● **The task**
Give as a JSON list of strings everything in the data from the line containing "Identify the location of cloud-icon." down to the line containing "This screenshot has height=798, width=447.", one string per line, with blank lines left out.

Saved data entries
════

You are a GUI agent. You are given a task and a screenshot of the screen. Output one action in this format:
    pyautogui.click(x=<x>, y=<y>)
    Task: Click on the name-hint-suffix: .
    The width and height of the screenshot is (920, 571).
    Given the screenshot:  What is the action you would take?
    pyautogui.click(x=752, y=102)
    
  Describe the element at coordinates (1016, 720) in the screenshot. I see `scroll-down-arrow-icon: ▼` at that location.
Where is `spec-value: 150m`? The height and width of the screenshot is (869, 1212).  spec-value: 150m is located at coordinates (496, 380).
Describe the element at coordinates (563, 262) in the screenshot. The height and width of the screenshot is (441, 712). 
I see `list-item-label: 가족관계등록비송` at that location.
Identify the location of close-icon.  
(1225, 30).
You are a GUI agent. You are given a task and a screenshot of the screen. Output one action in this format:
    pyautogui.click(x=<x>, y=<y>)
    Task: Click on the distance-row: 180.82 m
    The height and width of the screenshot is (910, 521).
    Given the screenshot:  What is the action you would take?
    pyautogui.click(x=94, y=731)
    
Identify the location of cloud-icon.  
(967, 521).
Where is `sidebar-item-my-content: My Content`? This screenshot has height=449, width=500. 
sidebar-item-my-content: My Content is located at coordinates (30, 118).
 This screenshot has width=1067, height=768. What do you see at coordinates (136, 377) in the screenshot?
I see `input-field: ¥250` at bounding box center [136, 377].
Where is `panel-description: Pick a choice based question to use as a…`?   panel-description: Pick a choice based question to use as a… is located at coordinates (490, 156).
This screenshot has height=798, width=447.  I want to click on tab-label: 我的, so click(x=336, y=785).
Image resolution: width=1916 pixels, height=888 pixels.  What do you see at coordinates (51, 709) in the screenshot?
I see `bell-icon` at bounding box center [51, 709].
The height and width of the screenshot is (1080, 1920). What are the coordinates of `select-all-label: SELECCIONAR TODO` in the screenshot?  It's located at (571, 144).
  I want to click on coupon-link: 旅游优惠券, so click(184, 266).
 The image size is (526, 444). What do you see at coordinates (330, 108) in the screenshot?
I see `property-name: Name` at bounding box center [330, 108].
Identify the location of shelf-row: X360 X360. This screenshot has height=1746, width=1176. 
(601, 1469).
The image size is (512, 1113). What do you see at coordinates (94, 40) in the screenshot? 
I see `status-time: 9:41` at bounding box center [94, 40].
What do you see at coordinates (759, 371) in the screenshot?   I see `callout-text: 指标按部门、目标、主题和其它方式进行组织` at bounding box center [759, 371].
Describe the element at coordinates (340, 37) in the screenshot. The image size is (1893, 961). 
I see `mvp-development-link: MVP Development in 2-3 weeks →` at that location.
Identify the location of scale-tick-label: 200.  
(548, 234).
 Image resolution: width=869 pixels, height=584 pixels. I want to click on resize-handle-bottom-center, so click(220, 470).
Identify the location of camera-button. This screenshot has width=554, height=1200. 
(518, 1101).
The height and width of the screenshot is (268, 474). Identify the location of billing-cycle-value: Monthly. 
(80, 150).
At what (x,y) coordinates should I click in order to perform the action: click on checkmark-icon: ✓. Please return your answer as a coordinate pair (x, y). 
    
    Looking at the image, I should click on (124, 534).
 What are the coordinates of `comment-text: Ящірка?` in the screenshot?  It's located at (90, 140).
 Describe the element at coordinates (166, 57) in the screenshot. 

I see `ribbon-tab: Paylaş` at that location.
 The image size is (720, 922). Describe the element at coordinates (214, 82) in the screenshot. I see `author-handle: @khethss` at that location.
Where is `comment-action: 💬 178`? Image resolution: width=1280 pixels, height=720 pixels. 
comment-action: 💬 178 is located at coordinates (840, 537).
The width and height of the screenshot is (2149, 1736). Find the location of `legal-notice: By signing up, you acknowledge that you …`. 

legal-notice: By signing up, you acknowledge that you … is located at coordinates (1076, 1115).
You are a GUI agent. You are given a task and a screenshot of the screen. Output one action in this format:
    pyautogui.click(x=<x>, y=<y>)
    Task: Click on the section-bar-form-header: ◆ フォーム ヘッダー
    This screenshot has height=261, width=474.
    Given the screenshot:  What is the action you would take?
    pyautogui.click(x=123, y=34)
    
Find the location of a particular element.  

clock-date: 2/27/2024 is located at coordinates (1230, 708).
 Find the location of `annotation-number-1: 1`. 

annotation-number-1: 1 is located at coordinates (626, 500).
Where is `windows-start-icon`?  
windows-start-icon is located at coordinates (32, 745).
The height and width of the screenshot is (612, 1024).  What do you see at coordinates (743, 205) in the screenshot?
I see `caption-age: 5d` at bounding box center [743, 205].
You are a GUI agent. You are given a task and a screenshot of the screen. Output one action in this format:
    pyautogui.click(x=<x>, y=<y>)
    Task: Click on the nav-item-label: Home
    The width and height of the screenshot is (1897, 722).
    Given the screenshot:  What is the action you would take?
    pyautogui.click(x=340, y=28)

════

● **Written answer**
[
  "Identify the location of cloud-icon.  ",
  "(967, 521).",
  "Where is `sidebar-item-my-content: My Content`? This screenshot has height=449, width=500. ",
  "sidebar-item-my-content: My Content is located at coordinates (30, 118).",
  " This screenshot has width=1067, height=768. What do you see at coordinates (136, 377) in the screenshot?",
  "I see `input-field: ¥250` at bounding box center [136, 377].",
  "Where is `panel-description: Pick a choice based question to use as a…`?   panel-description: Pick a choice based question to use as a… is located at coordinates (490, 156).",
  "This screenshot has height=798, width=447.  I want to click on tab-label: 我的, so click(x=336, y=785)."
]